A far less-hyped late-in-the-year compilation release from a band that rarely put a foot wrong during its pomp of roughly a decade ago, was The Kills’ Little Bastards. Which is everything it promises to be on the tin. Rough, ready, raw and rudimentary rock n roll, across 20 tunes, the vast majority of which are hugely improved from their original form thanks to 2020 remastering. Highly recommended, and all that.

Speaking of rough and rudimentary, the long lost and I guess, very overdue, obligatory White Stripes Greatest Hits set was sitting in my collection before I even knew I needed it. Which I very much didn’t. I’m a Jack White fan, I don’t mind owning that … what else can I say? I’m also a bit of a Meg fan, if I’m being completely vulnerable and honest about everything. You’ll know all of these so-called greatest hits, or more shamefully, you might be someone who knows only ‘Seven Nation Army’. If you’re the latter, don’t sleep on this one, the White Stripes’ Greatest Hits album is here for you, not me.

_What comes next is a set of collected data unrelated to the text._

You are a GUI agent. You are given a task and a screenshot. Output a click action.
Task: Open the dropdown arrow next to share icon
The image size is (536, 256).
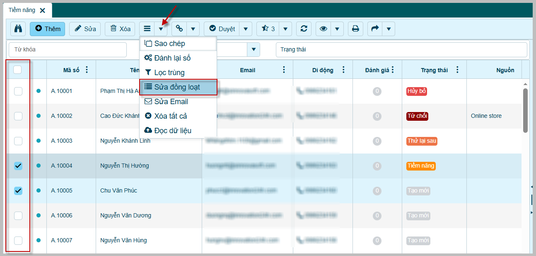point(388,29)
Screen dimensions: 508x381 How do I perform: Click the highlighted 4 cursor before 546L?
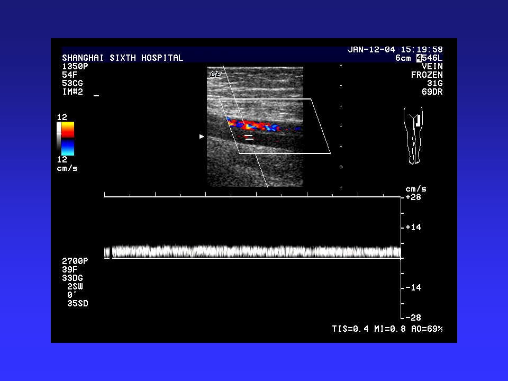click(x=419, y=58)
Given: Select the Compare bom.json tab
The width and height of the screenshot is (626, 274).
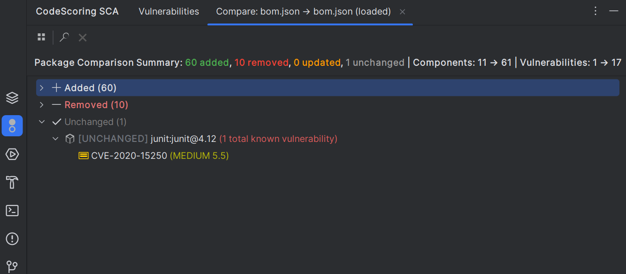Looking at the screenshot, I should coord(303,12).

Which brings me to a couple of compilations that aren’t really compilations because they appeal as being a little more niche or specific than that broad brush stroke might allow. New forms of old work:

Foals Collected Reworks Volumes 1, 2, & 3. More than four hours’ worth of the Oxford band’s finest moments reconfigured for what appears to be a rather large heavily lit dancefloor. Although it’s nowhere near as dubious as that may sound. Volume 1 is actually rather good, with serious producer-types, the likes of Hot Chip, Alex Metric, Purple Disco Machine, and Solomun, for starters, going mental on a career-spanning collection of Foals’ best stuff. In fact, Solomun’s edit of ‘Late Night’ is the stand-out track across the entire three volumes, which can all be picked up separately - as opposed to the full set I managed to snare. It is however a three volume set that falls slight victim to the law of diminishing returns. I felt a little jaded by the end. Volume 1 is probably quite enough techno-fried Foals, thank you very much, despite the best efforts of Jono Ma Jagwar Ma, Lindstrom, Mount Kimbie, and Trophy Wife on the second and third instalments. File this one away under: good to have, but not essential.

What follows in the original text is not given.